Worse still, they have touted BOP’s home confinement program as a reason to deny compassionate release. I’m sure you’re familiar with District Judge Ronnie Abrams calling them out and asking why she shouldn’t find that BOP was acting in bad faith in shifting their criteria. To which prosecutors asked for more time because of “ongoing uncertainty surrounding the home-confinement eligibility criteria.” Uncertainty regarding the criteria? Seriously? We’re two months into this crisis. It’s been a month since Patrick Jones became the first person in BOP custody to die. Twenty-four others have died since. They can’t be bothered to establish knowable criteria and act on those criteria quickly?

Where do things stand as we head into a new week? Was it easier Friday to gain traction in getting some of your clients out or more of the same? And give me a sense of who these clients are? What makes them candidates for early release under the memo from the attorney general?

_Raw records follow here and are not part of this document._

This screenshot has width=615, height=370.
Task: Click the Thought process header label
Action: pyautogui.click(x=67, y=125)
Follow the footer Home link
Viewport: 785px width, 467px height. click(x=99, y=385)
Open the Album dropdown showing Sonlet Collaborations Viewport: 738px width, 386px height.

I know of at least one client who received compassionate release on Friday—and was in fact released on Friday—because the judge finally had enough of the government’s dissembling. But that was over the prosecutors’ objection.

Then there is Desi Glenn. He’s at the MDC. Mr. Glenn is a 62-year-old Vietnam veteran (he served from 1973 to 1976, when he was honorably discharged). He has well-documented (by the VA), severe medical (chronic obstructive pulmonary disease, hepatitis, diabetes) and mental health (PTSD, bipolar, cognitive disorders, depression) issues. He frequently had to use an oxygen tank when he was in the community because his COPD was so bad. He is serving a nine-month sentence for selling $20 worth of heroin to another vet outside the VA hospital in Coatesville, Pennsylvania, and has about three months left to go. His lawyer requested that he be considered by the warden of MDC for compassionate release and home confinement. No response at all.

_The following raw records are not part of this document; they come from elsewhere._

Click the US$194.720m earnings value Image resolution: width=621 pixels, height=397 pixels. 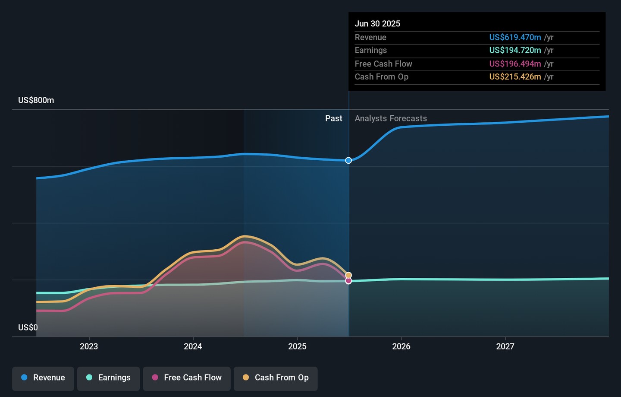tap(515, 51)
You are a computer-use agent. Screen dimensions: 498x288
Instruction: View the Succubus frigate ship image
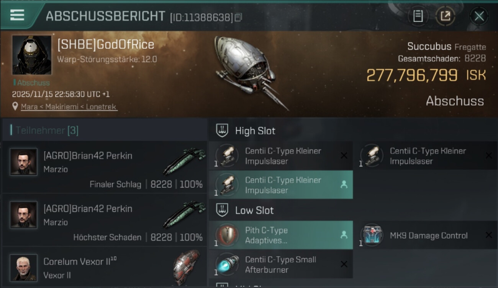250,72
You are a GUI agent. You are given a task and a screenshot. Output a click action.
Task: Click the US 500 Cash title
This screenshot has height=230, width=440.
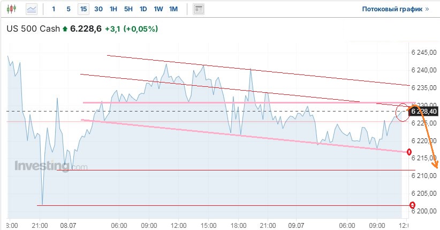pyautogui.click(x=33, y=29)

Tell me a little about your discussions with prison officials, with wardens. Do you get the sense that they are caught in the middle and want to release more prisoners than they so far have released? I am trying to understand where and why there seems to be a disconnect between Barr’s memo—”immediately maximize” release—and the fact that there haven’t been as many releases as people expected.  

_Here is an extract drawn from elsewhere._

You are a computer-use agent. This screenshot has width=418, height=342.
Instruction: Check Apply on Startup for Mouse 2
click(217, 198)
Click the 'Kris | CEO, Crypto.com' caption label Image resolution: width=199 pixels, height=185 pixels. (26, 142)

I like that you think the wardens talk to us. We occasionally speak with them in meetings with various courthouse actors, but they do not otherwise talk to us or explain their (in)actions. But in my opinion, this isn’t a warden problem. The criteria and roadblocks are coming from the attorney general and the director of BOP. If they wanted clear criteria to move people out expeditiously, they could just order it. The AG continues to speak out of both sides of his mouth. He wants the public to think DOJ is taking swift action when in fact they are obstructing responsible release at every turn.

As for what BOP can do, there is very little they can do without releasing a significant number of people. The overcrowding makes any sort of real or humane solution impossible. Can they do things better even in light of overcrowded facilities? Yes. They could implement widespread testing. They could provide real protective gear for everyone, including staff. They could do much better at sanitizing and creating hygienic conditions.